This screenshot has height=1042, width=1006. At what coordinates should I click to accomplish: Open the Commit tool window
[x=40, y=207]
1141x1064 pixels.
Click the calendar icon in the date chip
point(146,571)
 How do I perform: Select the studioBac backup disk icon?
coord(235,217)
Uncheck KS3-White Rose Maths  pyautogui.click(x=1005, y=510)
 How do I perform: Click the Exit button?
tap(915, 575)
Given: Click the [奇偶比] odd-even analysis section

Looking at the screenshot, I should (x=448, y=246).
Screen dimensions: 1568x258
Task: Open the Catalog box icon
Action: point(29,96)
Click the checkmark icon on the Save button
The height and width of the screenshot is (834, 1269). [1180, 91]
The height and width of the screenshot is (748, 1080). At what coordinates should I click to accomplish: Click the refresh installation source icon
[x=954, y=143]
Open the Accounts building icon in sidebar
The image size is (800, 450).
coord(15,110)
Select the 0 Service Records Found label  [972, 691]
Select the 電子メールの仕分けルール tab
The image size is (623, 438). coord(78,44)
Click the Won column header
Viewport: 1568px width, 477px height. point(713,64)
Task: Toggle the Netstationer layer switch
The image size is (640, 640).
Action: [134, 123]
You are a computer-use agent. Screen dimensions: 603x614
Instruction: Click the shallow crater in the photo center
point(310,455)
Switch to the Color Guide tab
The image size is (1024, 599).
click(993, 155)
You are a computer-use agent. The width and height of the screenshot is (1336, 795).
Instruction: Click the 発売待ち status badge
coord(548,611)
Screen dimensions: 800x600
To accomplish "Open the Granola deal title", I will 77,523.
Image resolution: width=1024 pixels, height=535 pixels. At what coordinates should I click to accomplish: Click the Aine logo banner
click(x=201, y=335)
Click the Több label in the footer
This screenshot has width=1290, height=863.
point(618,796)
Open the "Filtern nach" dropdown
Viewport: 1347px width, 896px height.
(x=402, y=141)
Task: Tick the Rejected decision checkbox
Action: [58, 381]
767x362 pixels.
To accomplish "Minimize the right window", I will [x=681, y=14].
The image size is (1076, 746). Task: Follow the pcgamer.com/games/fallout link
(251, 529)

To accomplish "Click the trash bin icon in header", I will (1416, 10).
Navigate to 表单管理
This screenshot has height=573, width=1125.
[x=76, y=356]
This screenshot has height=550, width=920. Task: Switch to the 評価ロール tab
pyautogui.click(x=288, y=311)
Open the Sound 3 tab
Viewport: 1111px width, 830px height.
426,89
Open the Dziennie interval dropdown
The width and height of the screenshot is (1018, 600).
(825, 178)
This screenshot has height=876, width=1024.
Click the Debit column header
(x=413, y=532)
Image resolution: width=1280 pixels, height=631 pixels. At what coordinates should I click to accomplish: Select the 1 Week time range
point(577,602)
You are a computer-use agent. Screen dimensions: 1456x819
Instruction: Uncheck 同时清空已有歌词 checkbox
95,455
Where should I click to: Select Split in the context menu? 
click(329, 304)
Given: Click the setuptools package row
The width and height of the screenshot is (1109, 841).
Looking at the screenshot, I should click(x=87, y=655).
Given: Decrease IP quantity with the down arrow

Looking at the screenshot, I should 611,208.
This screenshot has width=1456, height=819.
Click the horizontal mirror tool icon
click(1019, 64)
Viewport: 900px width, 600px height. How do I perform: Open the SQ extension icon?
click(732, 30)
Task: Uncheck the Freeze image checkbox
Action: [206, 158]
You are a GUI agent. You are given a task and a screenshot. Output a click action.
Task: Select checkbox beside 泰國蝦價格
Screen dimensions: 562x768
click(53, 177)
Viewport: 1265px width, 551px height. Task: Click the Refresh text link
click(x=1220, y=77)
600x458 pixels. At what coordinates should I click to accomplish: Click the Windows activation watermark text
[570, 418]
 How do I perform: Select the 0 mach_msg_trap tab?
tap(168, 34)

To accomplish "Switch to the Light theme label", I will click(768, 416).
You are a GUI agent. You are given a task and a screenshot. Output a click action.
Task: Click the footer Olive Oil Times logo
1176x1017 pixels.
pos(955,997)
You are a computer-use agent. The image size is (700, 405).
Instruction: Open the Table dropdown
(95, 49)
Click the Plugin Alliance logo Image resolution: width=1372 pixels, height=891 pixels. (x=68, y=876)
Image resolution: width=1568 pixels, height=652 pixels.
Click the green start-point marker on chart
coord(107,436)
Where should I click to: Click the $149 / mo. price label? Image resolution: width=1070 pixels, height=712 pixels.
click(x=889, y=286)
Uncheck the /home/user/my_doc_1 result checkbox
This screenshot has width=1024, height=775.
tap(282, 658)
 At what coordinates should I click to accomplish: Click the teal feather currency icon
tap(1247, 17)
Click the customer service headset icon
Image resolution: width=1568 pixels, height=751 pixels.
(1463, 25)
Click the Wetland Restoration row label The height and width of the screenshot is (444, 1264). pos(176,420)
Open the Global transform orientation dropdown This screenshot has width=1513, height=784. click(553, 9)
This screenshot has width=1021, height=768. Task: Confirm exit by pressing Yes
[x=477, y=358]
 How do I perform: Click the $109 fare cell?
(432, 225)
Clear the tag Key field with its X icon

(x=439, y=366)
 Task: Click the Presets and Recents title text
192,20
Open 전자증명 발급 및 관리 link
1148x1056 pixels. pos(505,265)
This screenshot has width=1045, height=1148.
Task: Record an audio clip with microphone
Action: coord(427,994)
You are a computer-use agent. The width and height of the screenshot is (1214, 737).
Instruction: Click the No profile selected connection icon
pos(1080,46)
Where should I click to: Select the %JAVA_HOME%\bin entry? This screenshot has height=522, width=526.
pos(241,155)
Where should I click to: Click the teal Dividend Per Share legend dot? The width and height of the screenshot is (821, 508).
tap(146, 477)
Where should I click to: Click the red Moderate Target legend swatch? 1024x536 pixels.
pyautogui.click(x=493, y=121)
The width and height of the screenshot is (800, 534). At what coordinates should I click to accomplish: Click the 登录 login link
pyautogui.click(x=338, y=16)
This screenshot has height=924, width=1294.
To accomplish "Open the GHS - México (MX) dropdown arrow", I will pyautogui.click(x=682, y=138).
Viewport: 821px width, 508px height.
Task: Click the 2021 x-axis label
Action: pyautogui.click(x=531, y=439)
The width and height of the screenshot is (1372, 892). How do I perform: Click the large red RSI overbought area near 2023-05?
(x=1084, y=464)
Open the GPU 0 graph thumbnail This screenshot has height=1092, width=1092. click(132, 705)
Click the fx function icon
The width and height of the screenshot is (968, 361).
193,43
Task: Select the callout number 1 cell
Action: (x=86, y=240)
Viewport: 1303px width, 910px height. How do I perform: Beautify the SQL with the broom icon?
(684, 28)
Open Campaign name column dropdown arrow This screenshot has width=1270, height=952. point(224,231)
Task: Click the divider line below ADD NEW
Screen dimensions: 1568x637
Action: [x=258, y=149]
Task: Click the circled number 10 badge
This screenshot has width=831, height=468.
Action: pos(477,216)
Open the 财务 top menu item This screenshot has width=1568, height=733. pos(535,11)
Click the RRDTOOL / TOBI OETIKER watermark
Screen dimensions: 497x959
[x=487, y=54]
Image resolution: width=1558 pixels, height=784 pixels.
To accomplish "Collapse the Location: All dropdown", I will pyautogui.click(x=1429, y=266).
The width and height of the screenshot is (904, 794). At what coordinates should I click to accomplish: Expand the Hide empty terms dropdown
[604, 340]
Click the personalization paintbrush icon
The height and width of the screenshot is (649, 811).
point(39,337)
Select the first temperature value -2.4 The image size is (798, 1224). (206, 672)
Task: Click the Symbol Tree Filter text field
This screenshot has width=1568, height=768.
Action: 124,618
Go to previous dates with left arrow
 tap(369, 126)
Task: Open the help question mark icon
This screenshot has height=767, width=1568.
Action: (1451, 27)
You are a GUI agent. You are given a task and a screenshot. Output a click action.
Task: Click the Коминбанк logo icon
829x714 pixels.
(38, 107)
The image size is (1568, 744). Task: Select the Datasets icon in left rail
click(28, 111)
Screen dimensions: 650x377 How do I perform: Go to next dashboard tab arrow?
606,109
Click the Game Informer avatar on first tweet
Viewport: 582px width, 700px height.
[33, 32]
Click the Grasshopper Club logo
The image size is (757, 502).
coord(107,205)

Your goal
Can you rewrite the part of the listing that opens with the line containing "The image size is (1568, 744)." and runs through the end of the listing, changing "Datasets" to "Models" and keeping everything else the same?

Result for this exercise
The image size is (1568, 744). Task: Select the Models icon in left rail
click(28, 111)
Screen dimensions: 650x377 How do I perform: Go to next dashboard tab arrow?
606,109
Click the Game Informer avatar on first tweet
Viewport: 582px width, 700px height.
[33, 32]
Click the Grasshopper Club logo
The image size is (757, 502).
coord(107,205)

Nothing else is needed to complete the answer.